I think the biggest problem with these languages is that when something goes wrong (as it so often does), the keys to the kingdom are up for grabs as the whole of everything can suddenly be manipulated, to read out arbitrary memory (e.g. heartbleed)




It almost goes both ways. Yes, being on an embedded device with no Internet access reduces your external attack surface. But it also limits your ability to use lots of newer language features designed to improve safety, because those features often cost CPU cycles or memory.

My (completely uninformed) guess is that most of any net benefit from being on an embedded system comes from the simple fact that "embedded" implies "constrained", which implies "less code," which, in turn, implies "fewer opportunities to create bugs in the first place."


I don’t think that you are limited regarding newer language features when you develop for embedded devices or limited in the use of more safety focused languages.

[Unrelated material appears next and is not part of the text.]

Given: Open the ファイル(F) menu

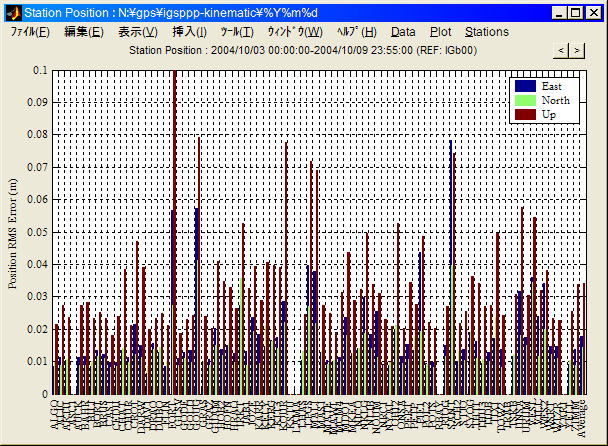Looking at the screenshot, I should 30,32.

E.g. Ada, despite being in the older age for computer languages was specifically designed with embedded programming and safety features in mind and does this quite good.

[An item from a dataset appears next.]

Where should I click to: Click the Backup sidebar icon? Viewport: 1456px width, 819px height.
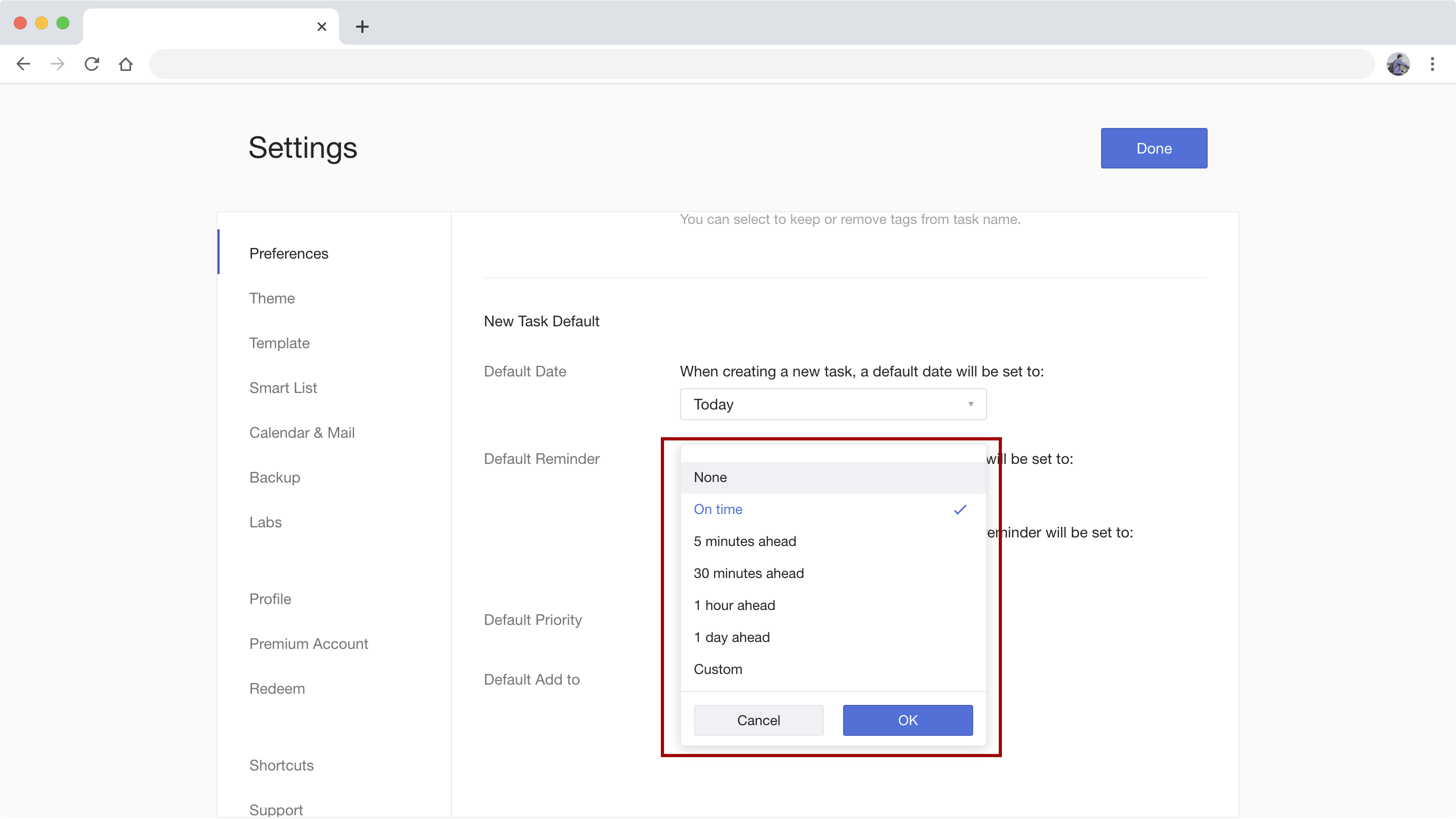(x=275, y=477)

It also supports OOP if you want that sort of thing and more crucially has pretty good concurrency support build into the language while still being reasonably safe. With SPARK/Ada you even get a language variant that can be formally proven. To name some more modern use cases.


But this wasn't talking about using other languages with more of a safety focus. It was talking about using newer features of C++ that are meant to support safer programming. Most of these come in the form of abstractions with non-zero cost.


OK, but...

I see three options. 1) Use the non-zero-cost abstraction to do X safely. 2) Write the equivalent abstraction to do X safely, which will cost you the time to write and will probably be buggier than C++'s version. 3) Don't do X.

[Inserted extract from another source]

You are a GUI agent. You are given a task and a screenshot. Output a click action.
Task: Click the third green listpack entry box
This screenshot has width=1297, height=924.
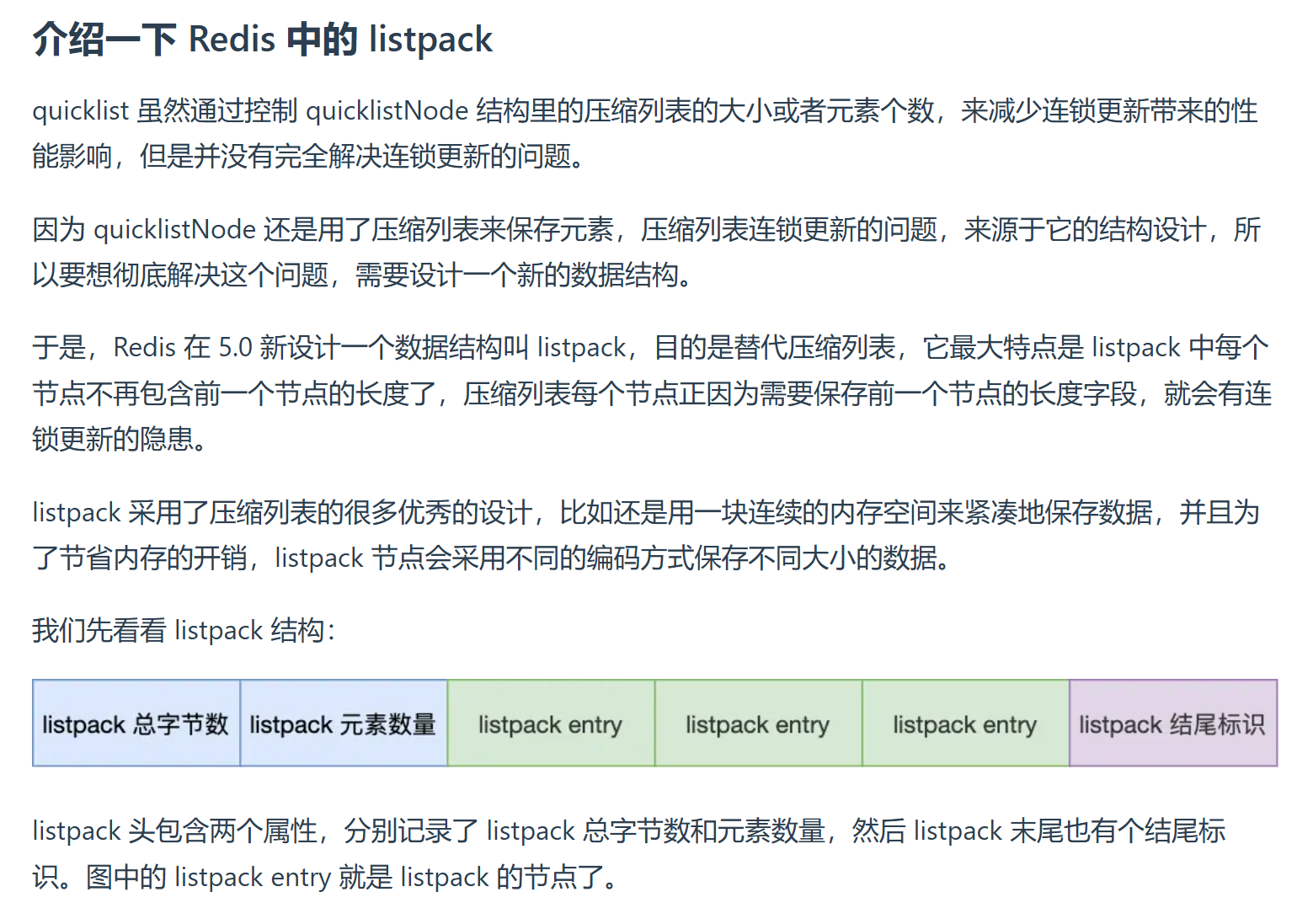965,724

The fourth option - do X but in an unsafe way - should not be on the table for a professional developer.

Now, C++'s philosophy is that you can't write your own thing to do X more efficiently than C++'s builtin version. They may not perfectly achieve that in all cases, but they come fairly close. That plus bugs means that I won't reach for option 2 unless I have really good reason to think I can do better.

That leaves using the builtins to do X safely, or not doing X. At least that's how it looks to me...


It certainly plays into it - fewer moving parts means less opportunity for things going wrong.


>Could I sit down and write a web-facing server from scratch and have a reasonable expectation of safety? Probably not.

This is very suprising to me that people think this. I am not a fantastic programmer, but I don't see writing safe code diffucly at all, you just have to understand the basics how attacks work, and follow some basic rules when writing code.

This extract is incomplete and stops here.